2 – Incorporation of exclusion clauses

  • Even if the clauses did cover the software error, the Terms and EULA did not incorporate the clauses into the Contract. Their unclear drafting was one factor behind this. The Terms were hard to decipher and some 24 pages long. The EULA was “long and complex, repetitive, both internally, and in terms of areas of its content has similarity with the Terms and Conditions…in parts, obscure.” Further, the fact that the Claimant had not seen the EULA since he clicked to accept its terms in 2013 (when he had opened his Betfred account) meant that, absent a reminder, it was “fanciful” to argue that the EULA’s terms had been brought to his attention sufficiently for the purposes of excluding liability.
  • Foster J noted that “click-wrap” terms and conditions were not necessarily an ineffective means of bringing a clause to a contractual counterparty’s attention but that, in this instance, the drafting and signposting had been inadequately clear.
  • As to the incorporation of the game Rules by reference, it was found that clause 2 of the EULA, a coverall which provided for the incorporation of all rules on the Defendant’s website and in the relevant software into the Contract, was not sufficient notification-wise to bind the Claimant to a powerful exclusion clause.
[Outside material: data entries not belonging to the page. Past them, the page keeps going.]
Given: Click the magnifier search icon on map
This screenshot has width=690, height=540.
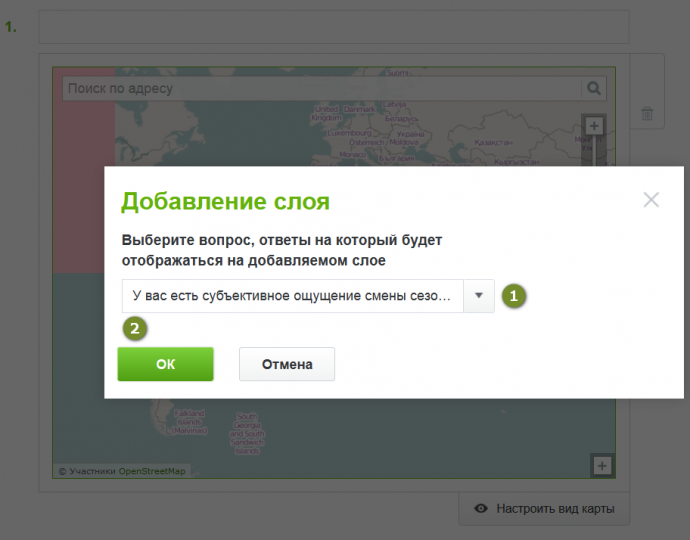Looking at the screenshot, I should (x=594, y=89).
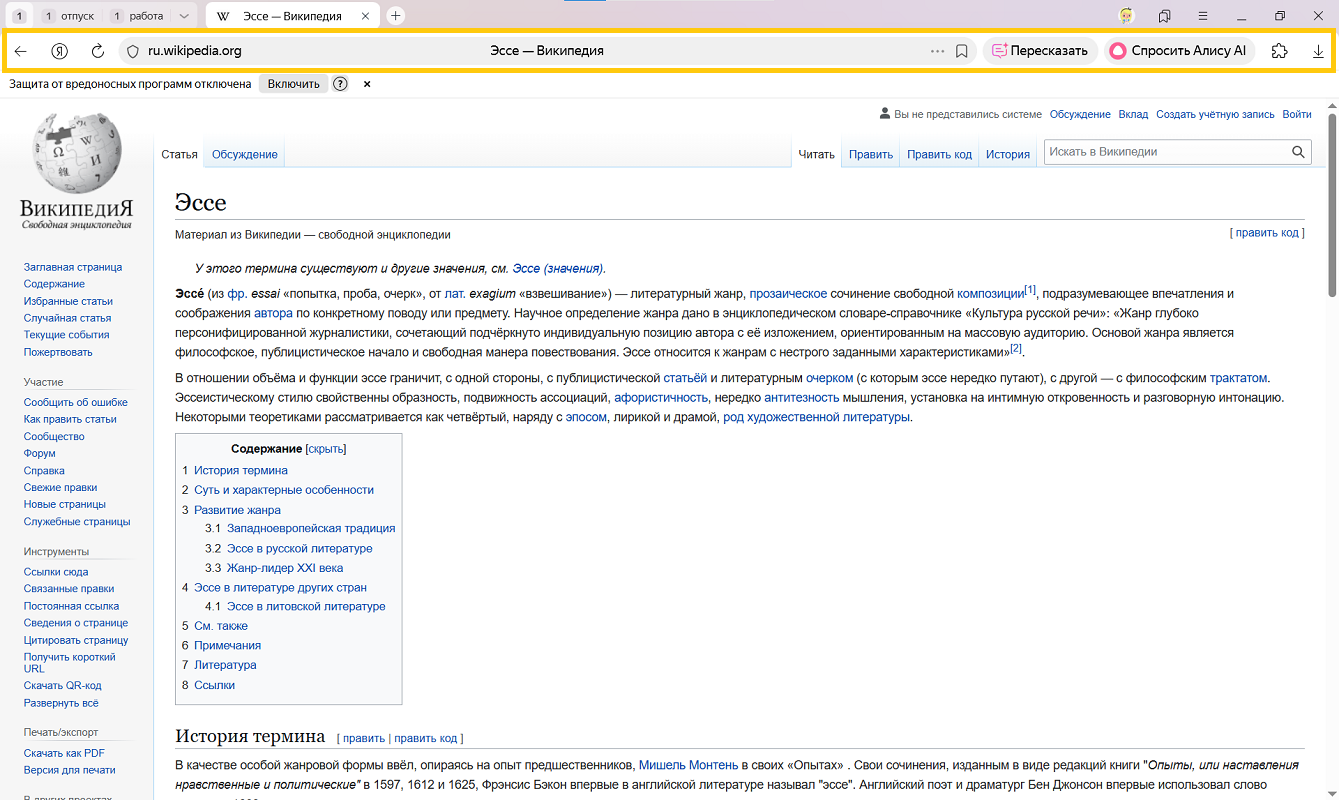
Task: Open the История page tab
Action: click(1007, 154)
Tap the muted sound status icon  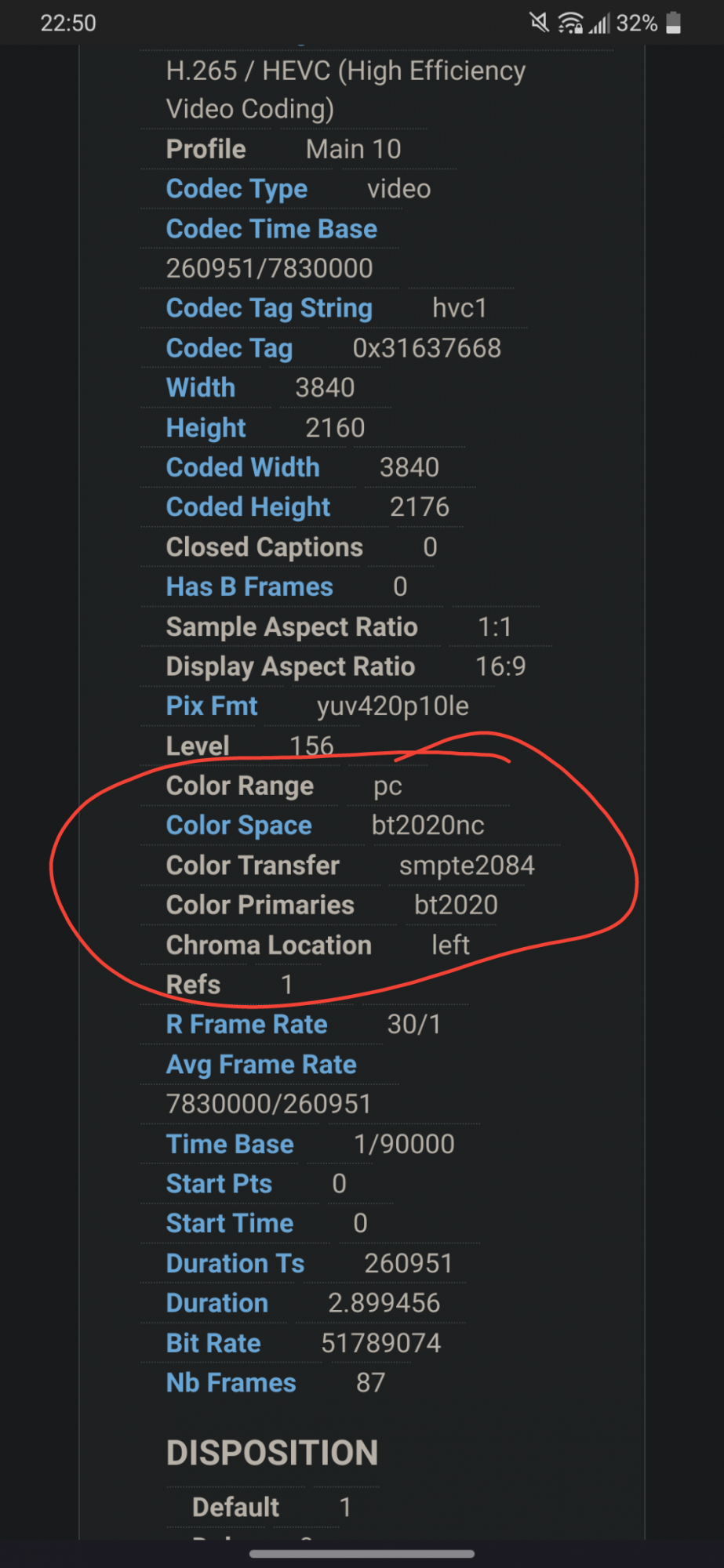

3 – Reliance on exclusion clauses

  • The unclear drafting of the Terms and EULA meant that said documents were not transparent as per section 64 CRA 2015 as their “opaque and difficult” drafting meant that they would not be clear to the average consumer.
  • On fairness, Foster J found that “The obscurity of the language, the context of the contract, and the failure adequately to signpost the exclusion clauses and explain their consequences to the player are inconsistent with the fairness envisaged by the Act”.
  • Therefore, even if the Clauses were incorporated into the contract between the Claimant and Defendant, they could not be relied on by the Defendant.
  • The doctrine of mistake was inapplicable as the non-existence of the presumed jackpot probability was the Defendant’s fault and the Contract had been performed.
Recommendations

Companies seeking to rely on exclusion clauses should ensure that such clauses are clearly drafted and well signposted. This is fundamentally important to the effectiveness of exclusion clauses both in terms of contractual incorporation and reliability under consumer rights legislation.

Click-wrap terms and conditions can be effective but must be clear. If consumers have not read such terms and conditions for substantial period of time, they ought to be reminded of, and asked to agree to, these terms again.